That’s a significant difference in motivation.
The difference reminds me of a great quote: “It’s amazing how much can be accomplished if no one cares who gets the credit.”
So often we care about that, trying to “make a name for ourselves,” which is a bad idea, for be it Ancient Egypt, Mussolini’s Rome, or wherever else masses of soldiers goose step in identical uniforms, when self-interest, vain glory, and pride guide the project, not only a tower, but tyranny is being created.
“Let us make a name for ourselves,” they said in our First Scripture Lesson.
These are dangerous words.
[So] The Lord came down to see the city and the tower, which mortals had built. And the Lord said, “Look, they are one people, and they have all one language; and this is only the beginning of what they will do; nothing that they propose to do will now be impossible for them. Come, let us go down, and confuse their language there, so that they will not understand one another’s speech.”
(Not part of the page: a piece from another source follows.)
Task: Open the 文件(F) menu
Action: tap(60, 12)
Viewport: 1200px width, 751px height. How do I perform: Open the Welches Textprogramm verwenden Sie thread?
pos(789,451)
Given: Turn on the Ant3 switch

I used to think that God confused the languages of those who were building the Tower of Babel because God was threatened by what humanity was able to do. However, on heels of the 75th Anniversary of D-Day, I know that what God was worried about was how whenever humans are able to build a tower, we nearly always also build a gas chamber.
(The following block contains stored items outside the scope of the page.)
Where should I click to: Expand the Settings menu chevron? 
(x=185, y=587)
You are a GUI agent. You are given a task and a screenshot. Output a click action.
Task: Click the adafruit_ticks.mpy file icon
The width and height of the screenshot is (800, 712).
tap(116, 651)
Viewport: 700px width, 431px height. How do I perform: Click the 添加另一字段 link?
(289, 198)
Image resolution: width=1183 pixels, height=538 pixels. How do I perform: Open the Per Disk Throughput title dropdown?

Every time one nation sets her mind on making a name for herself, she does so with violence and inhumanity towards other nations and ethnicities. That should someone say, “Let’s prove, once and for all, that Marietta is better than everyone else,” the football team will face recruitment violations, the mayor will be tempted to accept bribes, and the chamber of commerce will turn into a den of graft and favors, because when making a name for ourselves is the goal,
winning becomes more important than righteousness,
control more important than justice,
order more important than grace,
silence more important than hope,
and survival more important than love.
Last Thursday night our girls had a swim meet. I had the honor of being a line judge. My duty was to report which kid won each race. Did you know that one each side of the pool there have to be two line judges? One parent from each team, because even in a kid’s swim-team competition, if one subdivision has the chance to “make a name for [her]self” honesty and integrity are bulldozed in the pursuit of vain glory.
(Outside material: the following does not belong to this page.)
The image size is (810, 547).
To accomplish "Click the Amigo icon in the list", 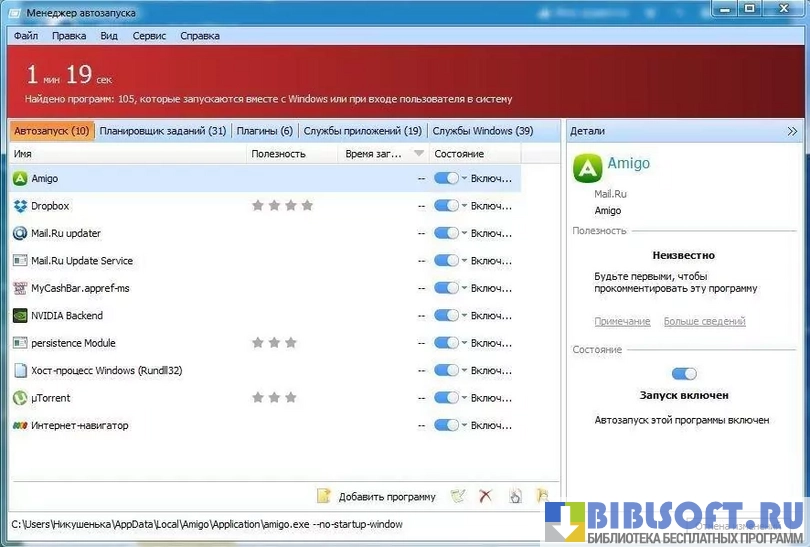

On the other hand, something different happened at Pentecost.
They weren’t speaking the same language, but they could all understand each other.
Did you notice that?
All of them were filled with the Holy Spirit and began to speak in other languages, as the Spirit gave them ability… And at this sound the crowd gathered and was bewildered, because each one heard them speaking in the native language of each.
Scripture doesn’t say that each person in Jerusalem could suddenly understand one language. What Scripture says when describing Pentecost is that each could understand the voice of God speaking to them in their own language. One Bible Scholar named Diamonthi Niles translates this passage saying, “each one heard them speaking in her mother tongue.”
I like that. You know why? Because Siri can’t understand my accent. Neither can Alexa.
I once heard about an airport in Wisconsin, posting a “help wanted” add for telephone operators who could speak Spanish, German, Mandarin, and Southern. I hate that we live in a world where everyone is supposed to speak like a news anchor and where “ain’t’s” not a word, but on Pentecost it was different, because God’s love is different.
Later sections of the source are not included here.